Published in final edited form as: Mol Cell Endocrinol. 2006 Oct 19;260-262:137–143. doi: 10.1016/j.mce.2005.09.015

Trans-activation, Cis-activation and Signal Selection of Gonadotropin Receptors

MyoungKun Jeoung 1, ChangWoo Lee 1, Inhae Ji 1, Tae H Ji 1,*
PMCID: PMC1831837  NIHMSID: NIHMS16472  PMID: 17055146

SUMMARY

It has been thought that when a hormone binds to a receptor, the liganded receptor activates itself and generates hormone signals, such as the cAMP signal and the inositol phosphate signal (cis-activation).

We describe that a liganded LH receptor or FSH receptor molecule is capable of intermolecularly activating nonliganded receptors (trans-activation). Particularly, intriguing is the possibility that a pair of compound heterozygous mutants, one defective in binding and the other defective in signaling, may cooperate and rescue signaling.

Furthermore, trans-activation of the binding deficient receptors examined in our studies generates either the cAMP signal or the IP signal, but not both. Trans-activation and selective signal generation have broad implications on signal generation mechanisms, and suggest new therapeutic approaches.

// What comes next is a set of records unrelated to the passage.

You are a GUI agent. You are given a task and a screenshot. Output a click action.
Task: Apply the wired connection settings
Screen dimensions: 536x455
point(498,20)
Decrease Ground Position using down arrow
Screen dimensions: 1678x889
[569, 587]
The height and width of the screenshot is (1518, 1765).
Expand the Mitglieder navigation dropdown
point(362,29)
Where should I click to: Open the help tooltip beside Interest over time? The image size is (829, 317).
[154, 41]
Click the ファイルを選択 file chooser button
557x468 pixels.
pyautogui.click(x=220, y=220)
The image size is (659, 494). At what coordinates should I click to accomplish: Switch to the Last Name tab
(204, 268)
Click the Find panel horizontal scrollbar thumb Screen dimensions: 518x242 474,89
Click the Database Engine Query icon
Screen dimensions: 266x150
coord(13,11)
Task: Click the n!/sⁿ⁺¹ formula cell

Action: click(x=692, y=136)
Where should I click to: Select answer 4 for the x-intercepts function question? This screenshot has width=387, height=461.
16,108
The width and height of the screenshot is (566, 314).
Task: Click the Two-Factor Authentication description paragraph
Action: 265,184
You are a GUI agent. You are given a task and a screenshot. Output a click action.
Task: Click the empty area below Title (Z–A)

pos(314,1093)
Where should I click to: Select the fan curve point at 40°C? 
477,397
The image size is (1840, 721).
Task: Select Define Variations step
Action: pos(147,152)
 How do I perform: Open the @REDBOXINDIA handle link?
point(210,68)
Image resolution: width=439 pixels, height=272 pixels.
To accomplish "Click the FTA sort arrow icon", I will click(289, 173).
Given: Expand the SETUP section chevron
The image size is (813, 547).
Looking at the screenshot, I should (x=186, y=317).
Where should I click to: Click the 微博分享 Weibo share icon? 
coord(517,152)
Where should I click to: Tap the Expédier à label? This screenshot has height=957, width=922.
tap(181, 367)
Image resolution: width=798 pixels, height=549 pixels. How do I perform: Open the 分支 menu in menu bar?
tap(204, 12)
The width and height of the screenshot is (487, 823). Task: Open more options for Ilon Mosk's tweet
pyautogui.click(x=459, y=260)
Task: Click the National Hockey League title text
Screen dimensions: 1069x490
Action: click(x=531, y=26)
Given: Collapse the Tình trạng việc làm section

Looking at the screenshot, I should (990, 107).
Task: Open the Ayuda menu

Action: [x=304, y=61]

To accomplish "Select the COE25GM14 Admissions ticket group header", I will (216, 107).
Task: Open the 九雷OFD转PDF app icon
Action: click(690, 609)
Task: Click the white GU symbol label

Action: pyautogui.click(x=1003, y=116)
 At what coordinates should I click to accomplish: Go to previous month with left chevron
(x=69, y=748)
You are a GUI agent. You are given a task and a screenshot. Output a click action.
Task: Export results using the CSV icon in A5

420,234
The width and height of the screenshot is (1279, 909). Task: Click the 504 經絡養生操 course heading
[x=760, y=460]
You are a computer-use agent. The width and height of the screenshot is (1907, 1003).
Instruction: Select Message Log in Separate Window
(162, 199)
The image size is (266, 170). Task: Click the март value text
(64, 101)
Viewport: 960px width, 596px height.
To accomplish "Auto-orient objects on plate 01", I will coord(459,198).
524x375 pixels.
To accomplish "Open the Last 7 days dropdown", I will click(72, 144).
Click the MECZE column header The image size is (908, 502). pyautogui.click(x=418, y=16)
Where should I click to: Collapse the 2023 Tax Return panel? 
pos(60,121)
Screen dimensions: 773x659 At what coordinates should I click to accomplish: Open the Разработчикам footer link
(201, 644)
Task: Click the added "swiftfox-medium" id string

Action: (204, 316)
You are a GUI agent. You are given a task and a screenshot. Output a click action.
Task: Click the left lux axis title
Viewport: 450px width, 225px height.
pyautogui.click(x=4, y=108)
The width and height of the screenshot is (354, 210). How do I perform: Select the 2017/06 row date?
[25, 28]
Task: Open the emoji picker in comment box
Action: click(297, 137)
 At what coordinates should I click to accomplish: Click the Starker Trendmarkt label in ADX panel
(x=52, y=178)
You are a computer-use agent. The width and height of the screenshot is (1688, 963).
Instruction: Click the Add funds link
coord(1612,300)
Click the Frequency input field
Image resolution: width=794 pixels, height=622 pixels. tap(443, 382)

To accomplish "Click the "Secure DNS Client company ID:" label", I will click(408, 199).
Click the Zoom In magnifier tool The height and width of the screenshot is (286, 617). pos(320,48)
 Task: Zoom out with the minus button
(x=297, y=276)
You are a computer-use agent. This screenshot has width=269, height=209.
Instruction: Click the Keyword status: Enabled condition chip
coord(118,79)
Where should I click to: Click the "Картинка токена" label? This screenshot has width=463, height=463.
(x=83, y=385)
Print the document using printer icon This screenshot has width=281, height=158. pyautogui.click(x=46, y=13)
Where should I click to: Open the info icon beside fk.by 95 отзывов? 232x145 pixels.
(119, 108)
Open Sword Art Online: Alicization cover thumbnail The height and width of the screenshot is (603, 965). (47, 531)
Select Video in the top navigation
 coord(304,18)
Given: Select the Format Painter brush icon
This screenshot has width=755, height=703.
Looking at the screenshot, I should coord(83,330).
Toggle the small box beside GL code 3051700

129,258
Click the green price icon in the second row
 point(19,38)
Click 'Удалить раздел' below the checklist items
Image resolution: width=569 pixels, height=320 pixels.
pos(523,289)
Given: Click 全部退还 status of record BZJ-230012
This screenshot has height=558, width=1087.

Keywords: LH receptor, FSH receptor, transactivation, cisactivation, signal selection

A gonadotropin receptor consists of two distinct domains, one for hormone binding (exodomain) and the other for signal generation (endodomain). The exodomain is extracellular at the N-terminus of the receptor and consists of ~250 – 300 amino acids (Hong et al., 1998, Ascoli et al., 2002) (Fan and Hendrickson, 2005). In contrast, the endodomain is associated with the membrane at the C-terminus, and comprises seven transmembrane domains (TMs), three extracellular loops (exoloops), three cytoplasmic loops (cytoloops) and a cytoplasmic C-terminal (Ji et al., 1998).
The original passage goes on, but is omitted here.